EXERCISE:
Each line from the one containing "Open Yêu thích heart favorites" to the end of the entries below is to be set down exactly; the pictures are not.

SUPPLIED ENTRIES:
○ ○ ○ ○ ○
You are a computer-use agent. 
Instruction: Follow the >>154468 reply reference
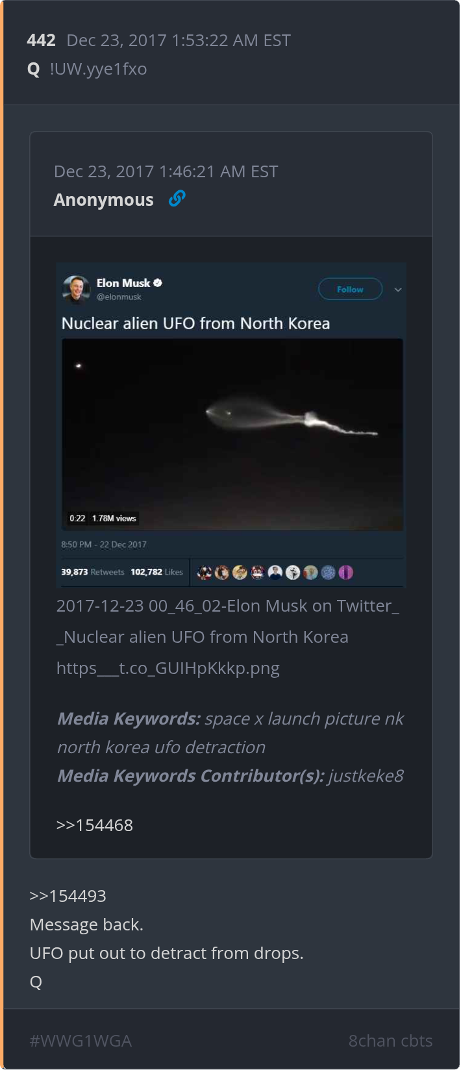(95, 825)
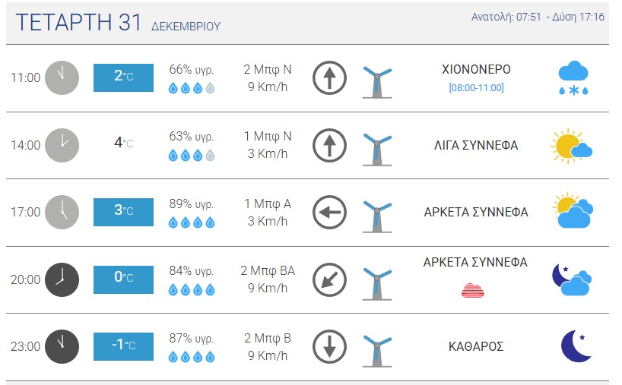The image size is (622, 385).
Task: Click the left-pointing wind arrow at 17:00
Action: (x=329, y=212)
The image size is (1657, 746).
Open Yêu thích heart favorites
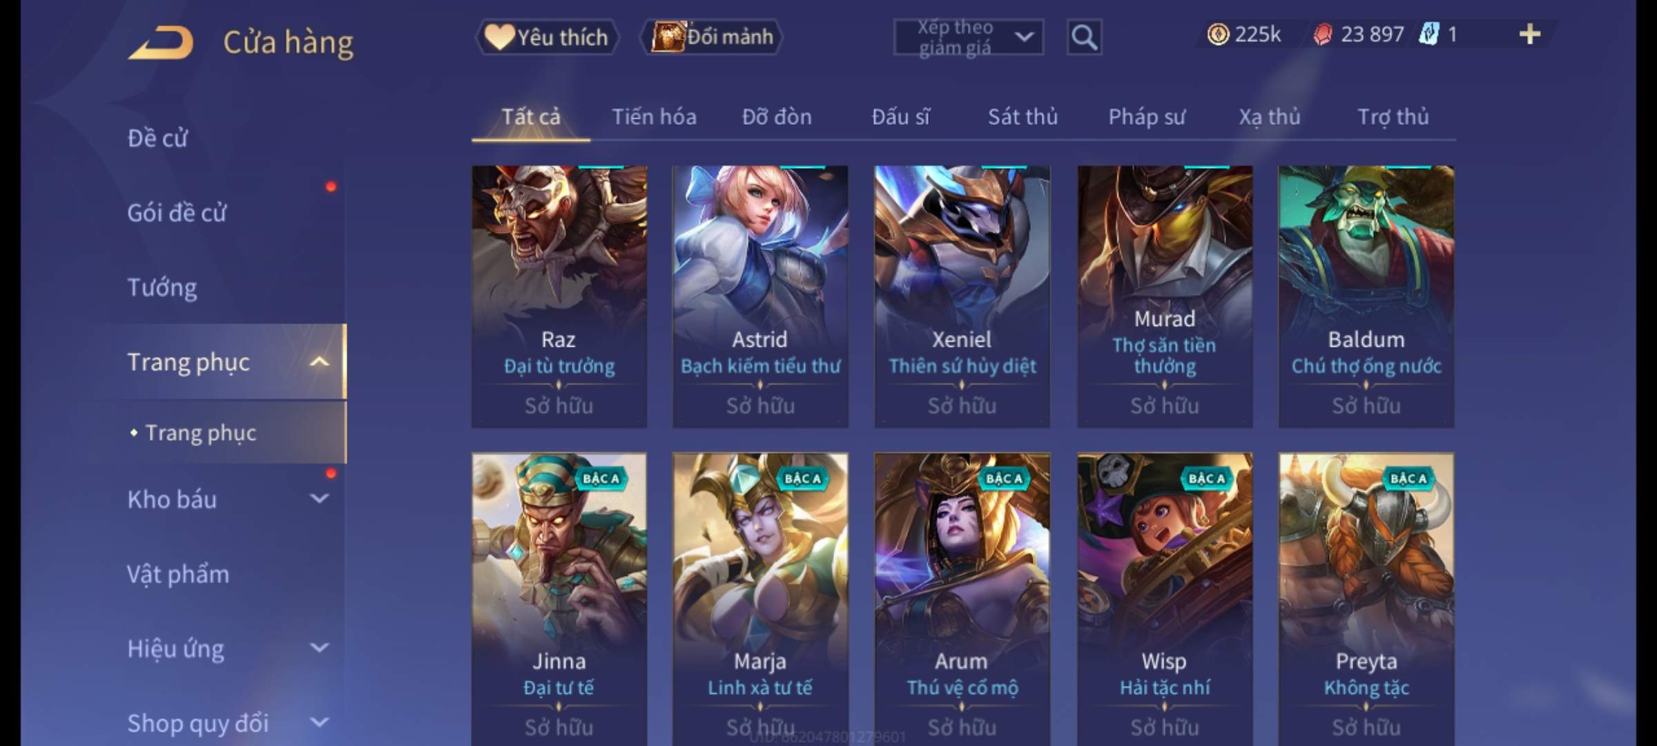coord(547,37)
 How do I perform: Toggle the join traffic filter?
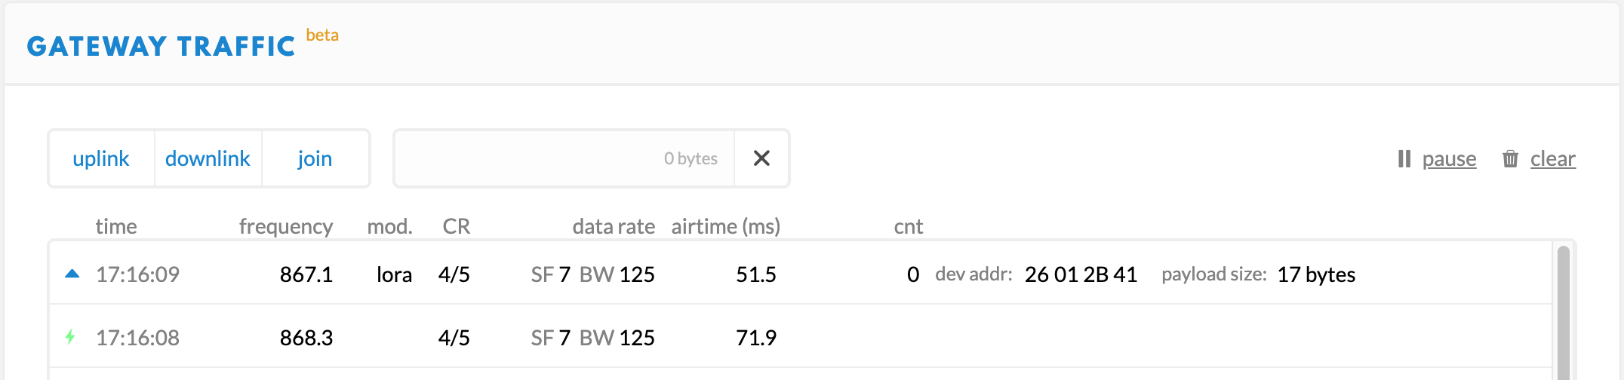[315, 158]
○ ○ ○ ○ ○
SOLUTION TO THIS TASK:
Open Yêu thích heart favorites
coord(547,37)
 How do I perform: Toggle the join traffic filter?
[315, 158]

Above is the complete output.